--- Start ---
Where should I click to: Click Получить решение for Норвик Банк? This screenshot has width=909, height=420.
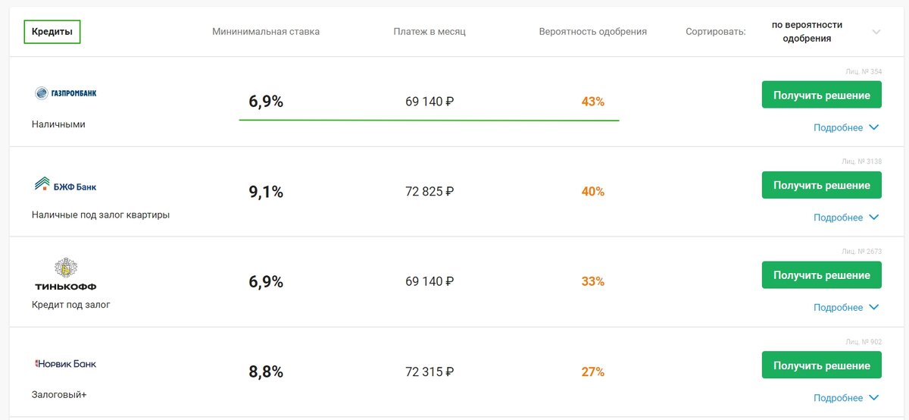pyautogui.click(x=822, y=365)
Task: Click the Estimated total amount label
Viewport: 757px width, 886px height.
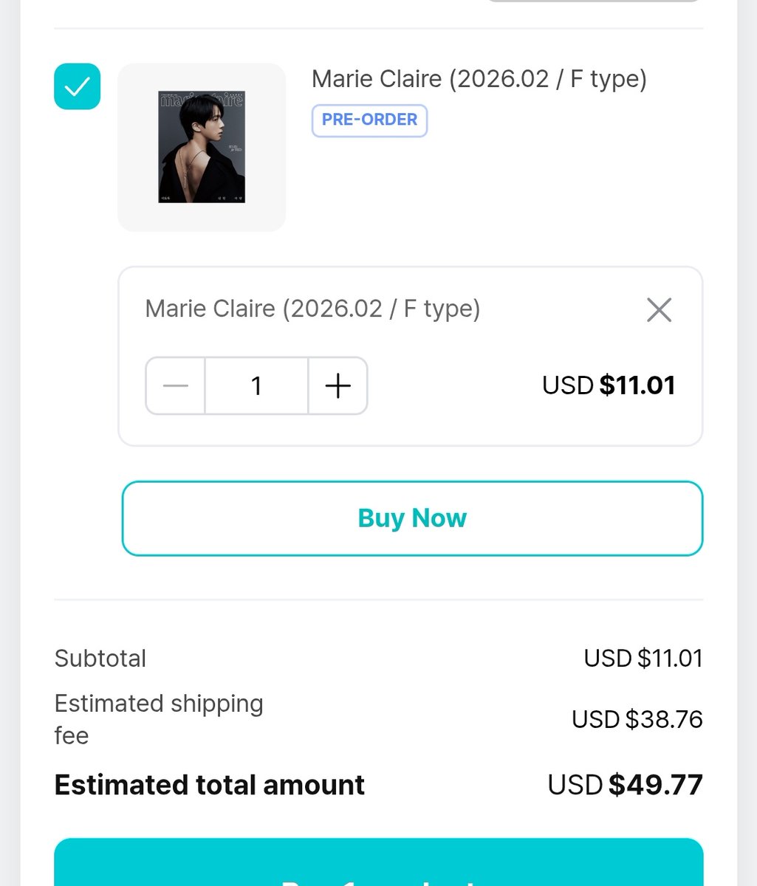Action: [209, 785]
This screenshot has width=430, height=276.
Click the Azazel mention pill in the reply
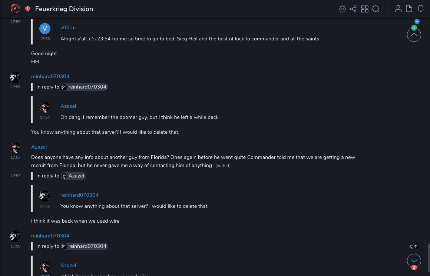tap(73, 176)
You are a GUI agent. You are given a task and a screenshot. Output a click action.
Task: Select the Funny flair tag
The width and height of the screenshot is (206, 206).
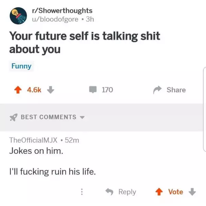(x=21, y=66)
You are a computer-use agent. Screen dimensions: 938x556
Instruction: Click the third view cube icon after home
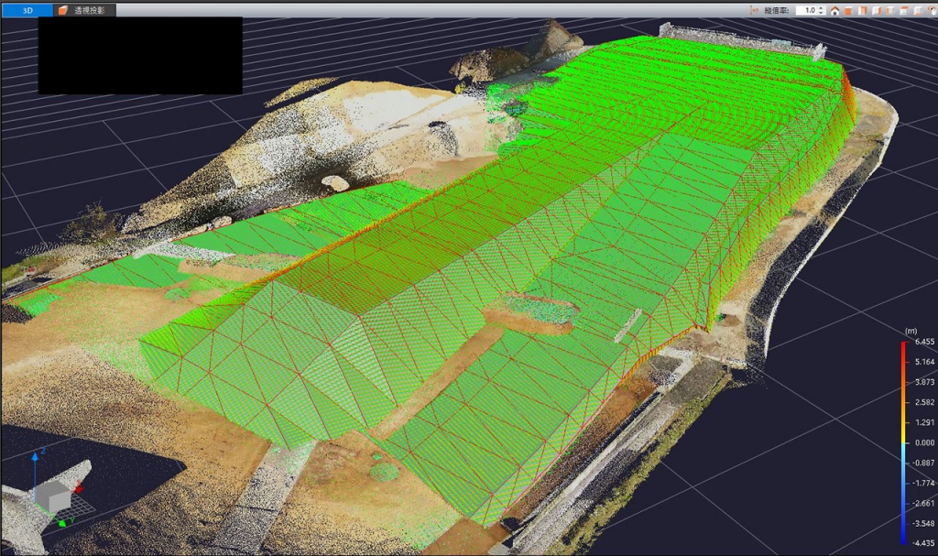863,11
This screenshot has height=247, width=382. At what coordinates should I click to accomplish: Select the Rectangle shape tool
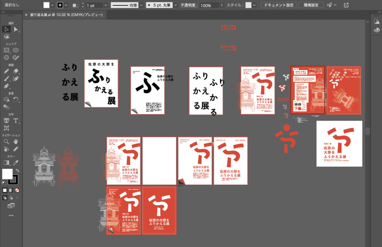pos(6,50)
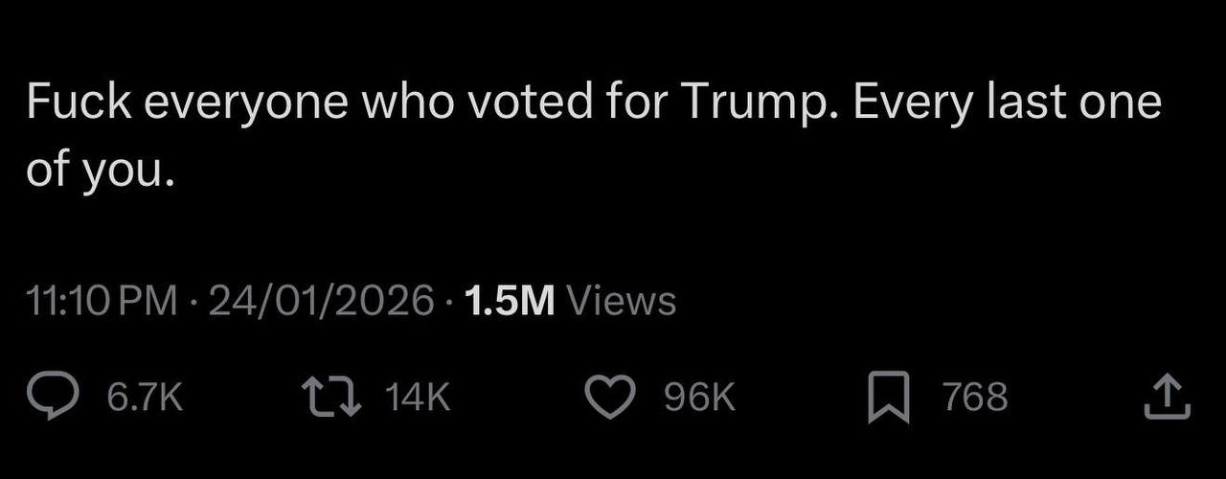This screenshot has height=479, width=1226.
Task: Click the 6.7K replies count
Action: tap(144, 398)

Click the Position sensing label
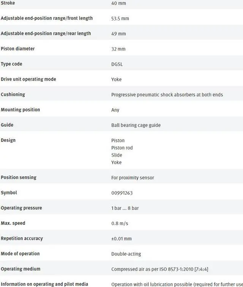[x=19, y=177]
--- End ---
| EXERCISE BRIEF |
Please rewrite the listing above with every "label" swapped for "caption", keeping all else unchanged. Leave out the pictures.

| ANSWER TO THE PROBLEM |
Where should I click to: Click Получить решение for Норвик Банк? This screenshot has width=909, height=420.
pyautogui.click(x=822, y=365)
Task: Click the Estimated total amount caption
Viewport: 757px width, 886px height.
Action: [209, 785]
This screenshot has width=430, height=276.
Click the Azazel mention pill in the reply
tap(73, 176)
You are a GUI agent. You are given a task and a screenshot. Output a click action.
Task: Select the Funny flair tag
The width and height of the screenshot is (206, 206).
(x=21, y=66)
You are a computer-use agent. Screen dimensions: 938x556
Instruction: Click the third view cube icon after home
863,11
This screenshot has height=247, width=382. At what coordinates should I click to accomplish: Select the Rectangle shape tool
pos(6,50)
This screenshot has height=479, width=1226.
Task: Click the 6.7K replies count
Action: tap(144, 398)

Click the Position sensing caption
[x=19, y=177]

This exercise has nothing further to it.